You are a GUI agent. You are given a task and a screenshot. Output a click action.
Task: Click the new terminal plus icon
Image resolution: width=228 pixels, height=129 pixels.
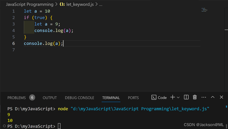tap(172, 97)
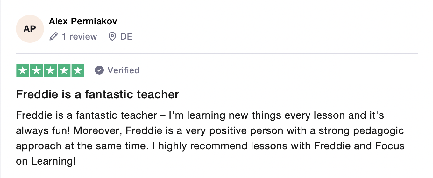433x178 pixels.
Task: Click the fifth and last rating star
Action: coord(78,70)
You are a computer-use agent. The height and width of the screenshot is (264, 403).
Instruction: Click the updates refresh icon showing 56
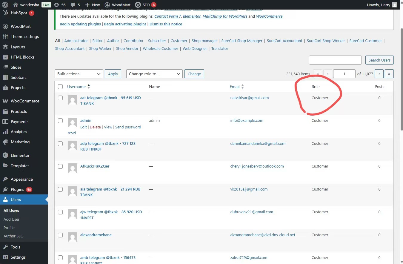coord(56,5)
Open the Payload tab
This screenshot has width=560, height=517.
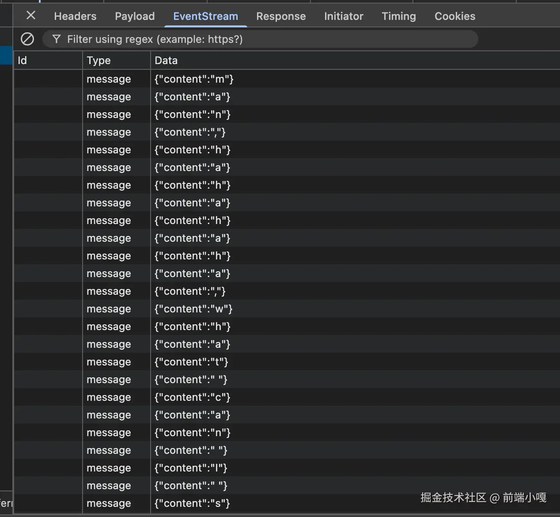[135, 16]
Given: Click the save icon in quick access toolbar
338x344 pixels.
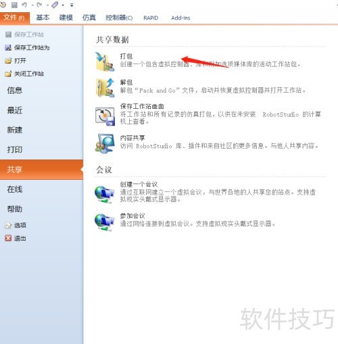Looking at the screenshot, I should (x=14, y=5).
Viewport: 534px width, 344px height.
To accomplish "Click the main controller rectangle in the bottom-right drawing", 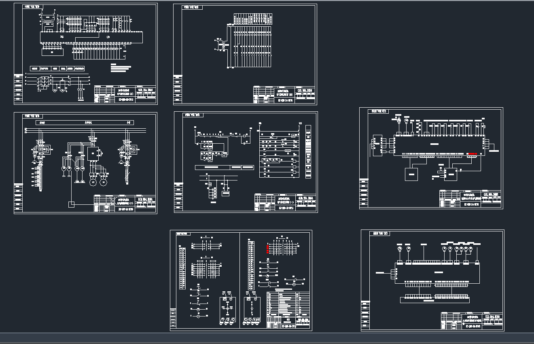I will click(x=437, y=272).
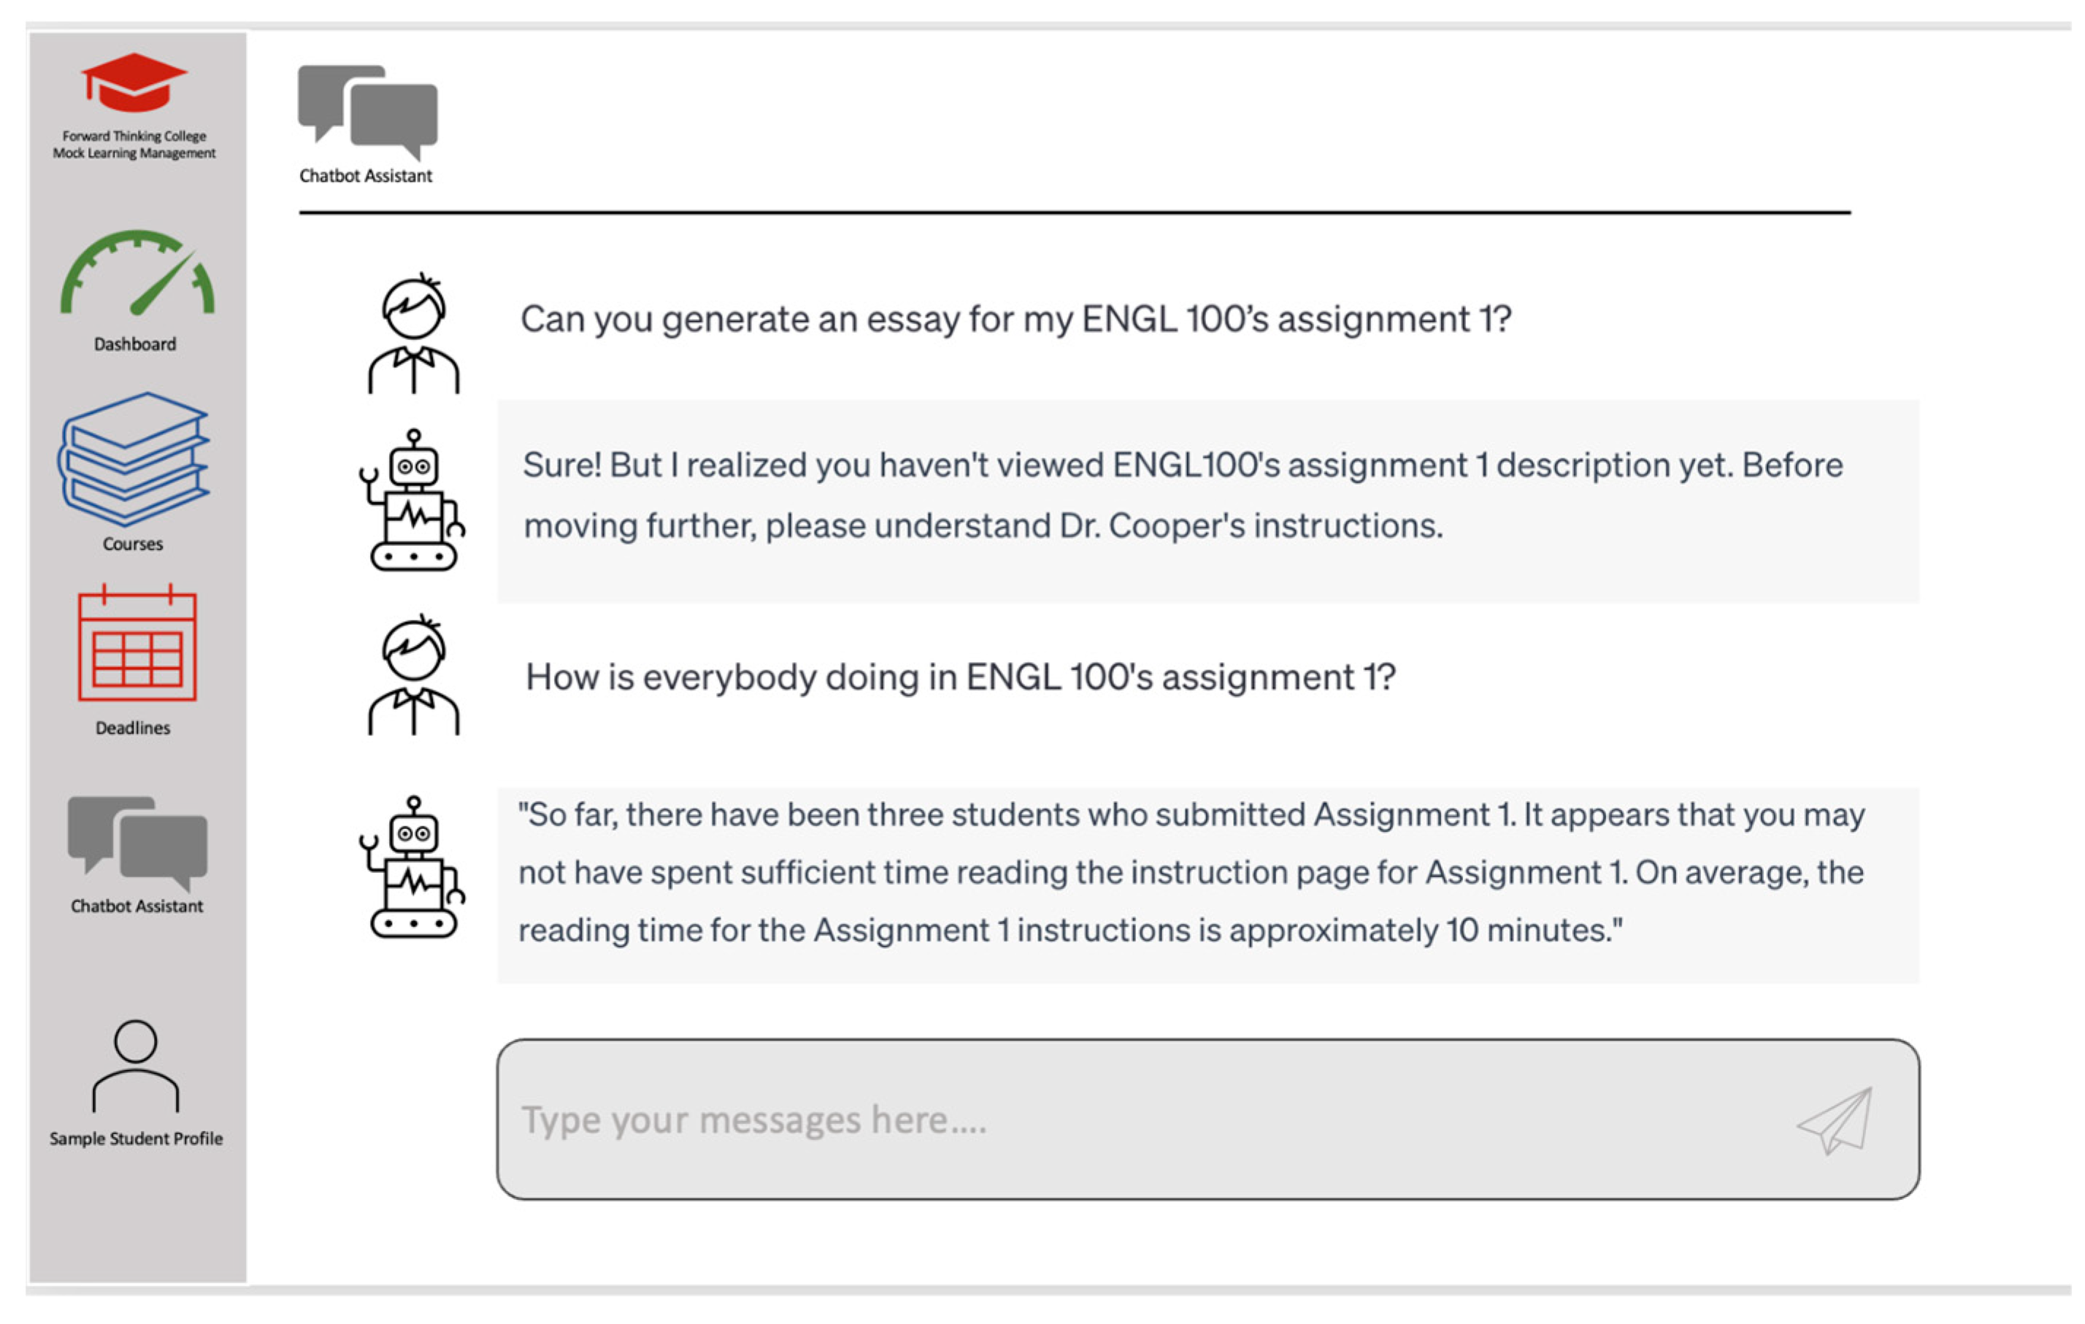Open Chatbot Assistant in the sidebar
Viewport: 2085px width, 1324px height.
(x=137, y=844)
· · ·
REQUIRED WORK> In the answer, set down only the lines from the opening line of the listing through the line that holds "Given: Click the", exactly as they appear, minus the pictures.

RESULT OF THE TASK>
You are a GUI agent. You are given a task and a screenshot. Output a click action.
Task: Click the new terminal plus icon
Image resolution: width=228 pixels, height=129 pixels.
tap(172, 97)
433x178 pixels.
Task: Click the fifth and last rating star
Action: coord(78,70)
You are a computer-use agent. The height and width of the screenshot is (264, 403).
Instruction: Click the updates refresh icon showing 56
coord(56,5)
Open the Payload tab
This screenshot has width=560, height=517.
[135, 16]
Given: Click the save icon in quick access toolbar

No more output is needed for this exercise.